• Exercise instructions
In the records below, find the line holding "Task: Open Jasmine"; copy it and every line after it to the end, omitting all images.

• Working data
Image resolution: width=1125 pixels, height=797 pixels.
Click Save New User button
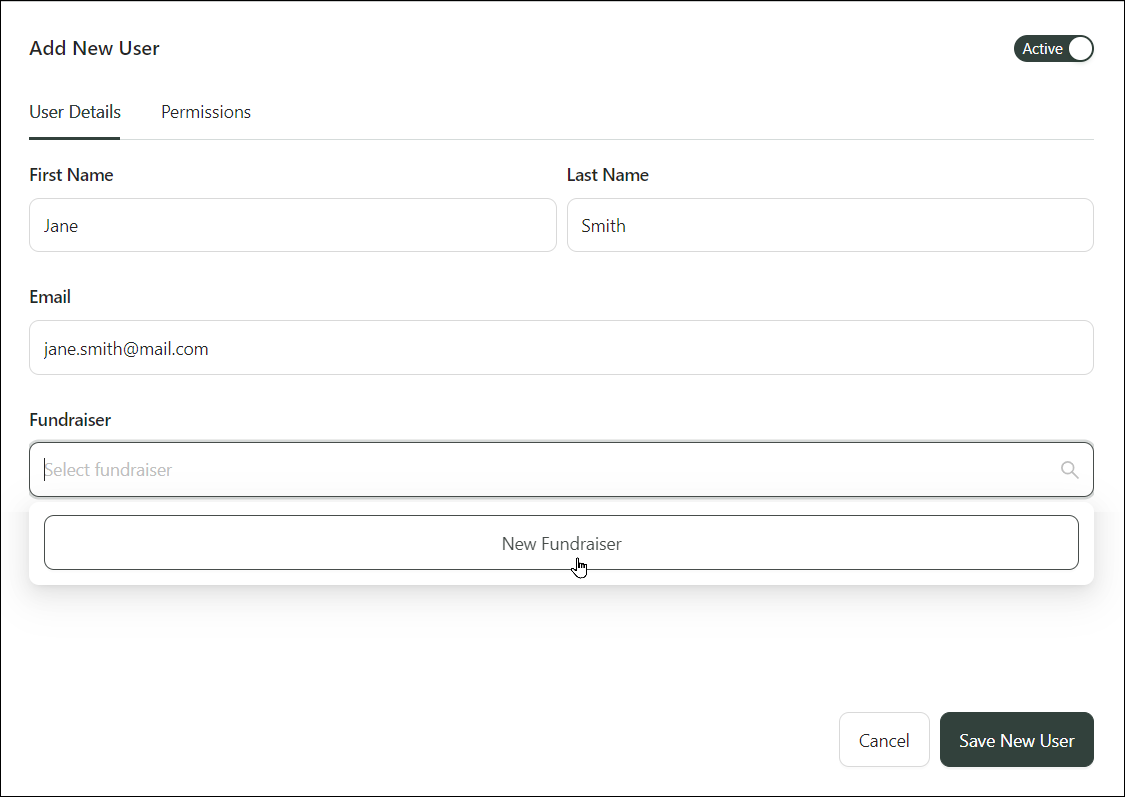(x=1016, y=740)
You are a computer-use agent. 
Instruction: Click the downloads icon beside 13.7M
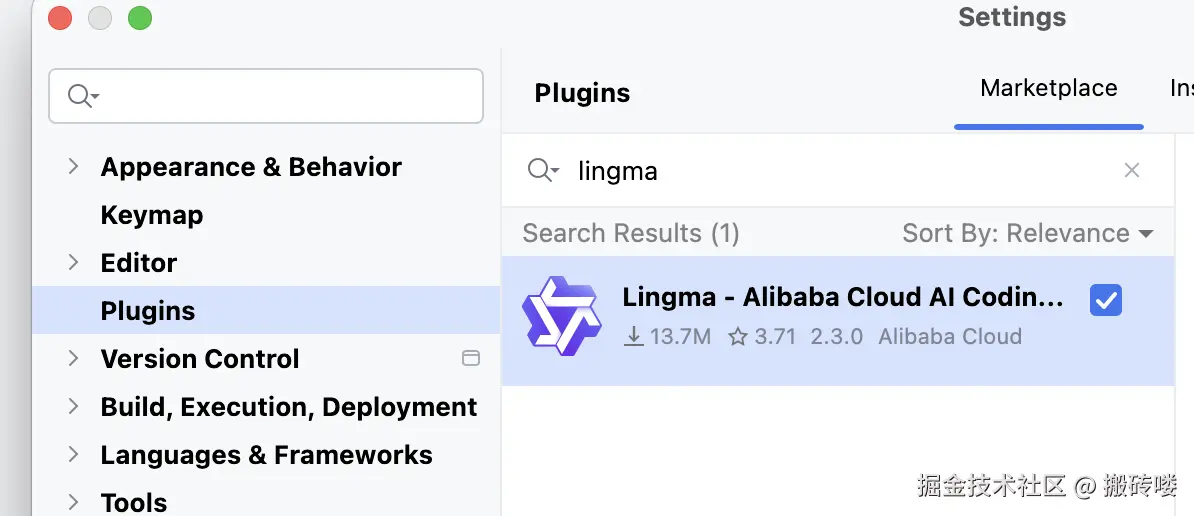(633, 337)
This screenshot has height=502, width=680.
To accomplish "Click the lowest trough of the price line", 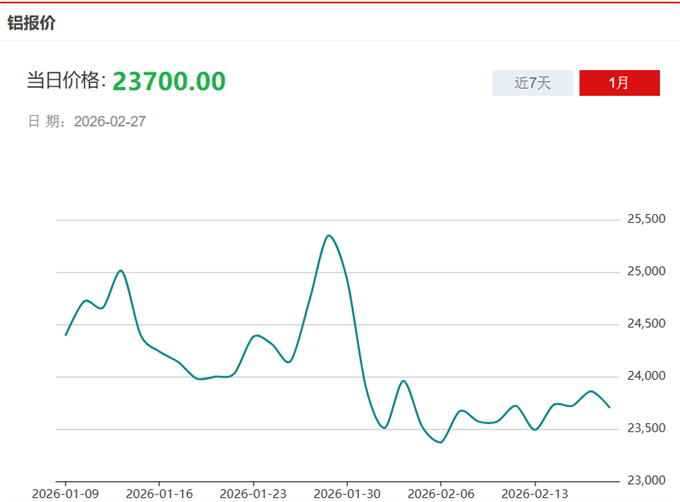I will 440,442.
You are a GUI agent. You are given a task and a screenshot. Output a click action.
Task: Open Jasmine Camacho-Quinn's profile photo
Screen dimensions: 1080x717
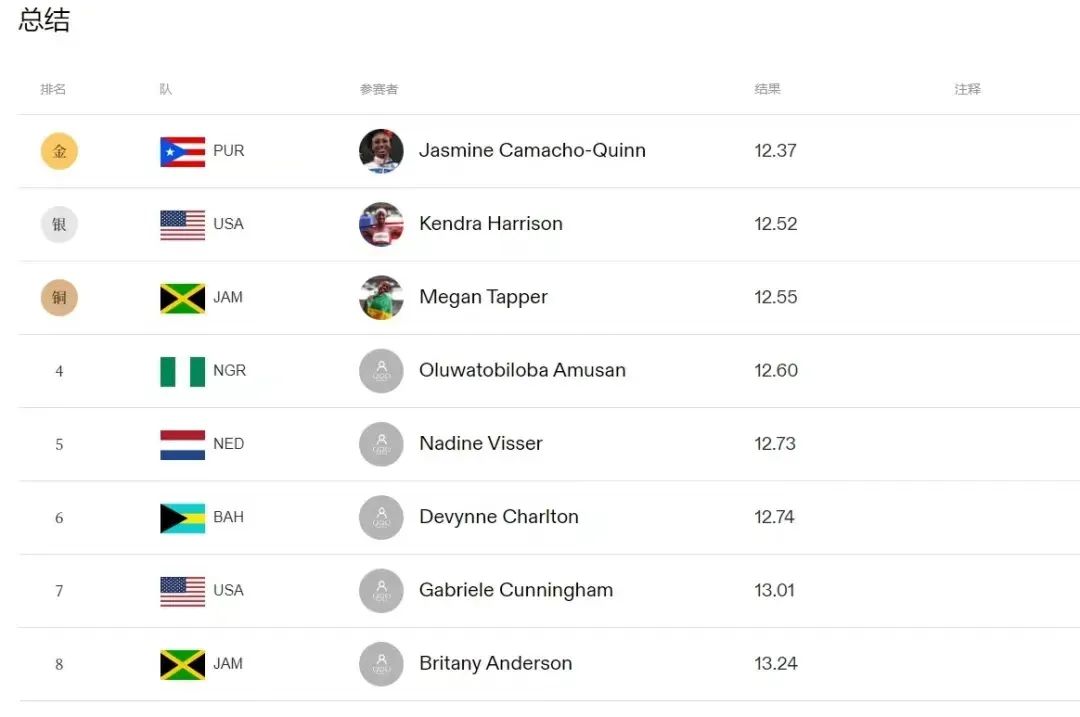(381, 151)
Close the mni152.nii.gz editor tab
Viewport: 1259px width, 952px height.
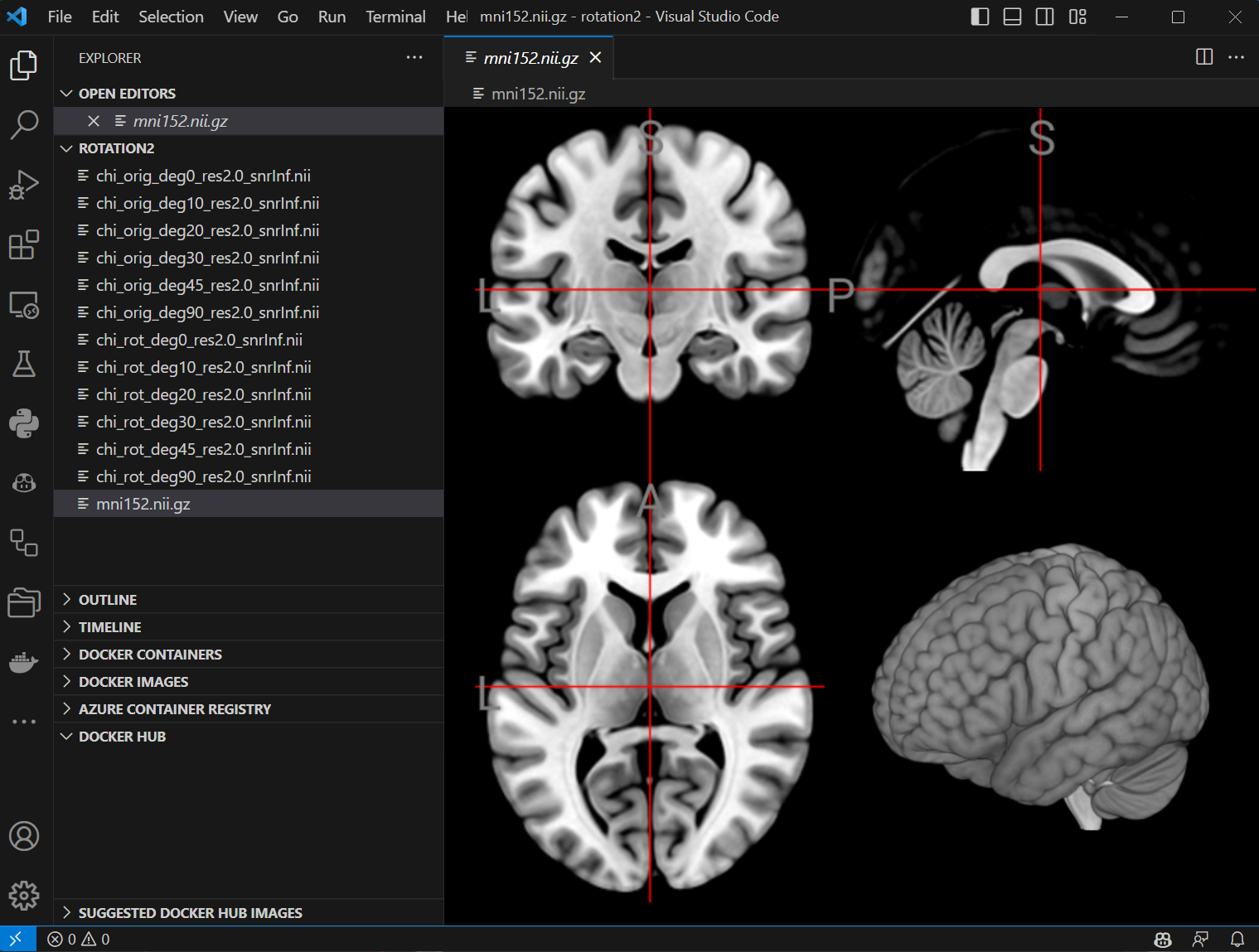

• Solution to the exercise
Task: Open Jasmine Camacho-Quinn's profile photo
Screen dimensions: 1080x717
(381, 151)
Close the mni152.nii.gz editor tab
Viewport: 1259px width, 952px height.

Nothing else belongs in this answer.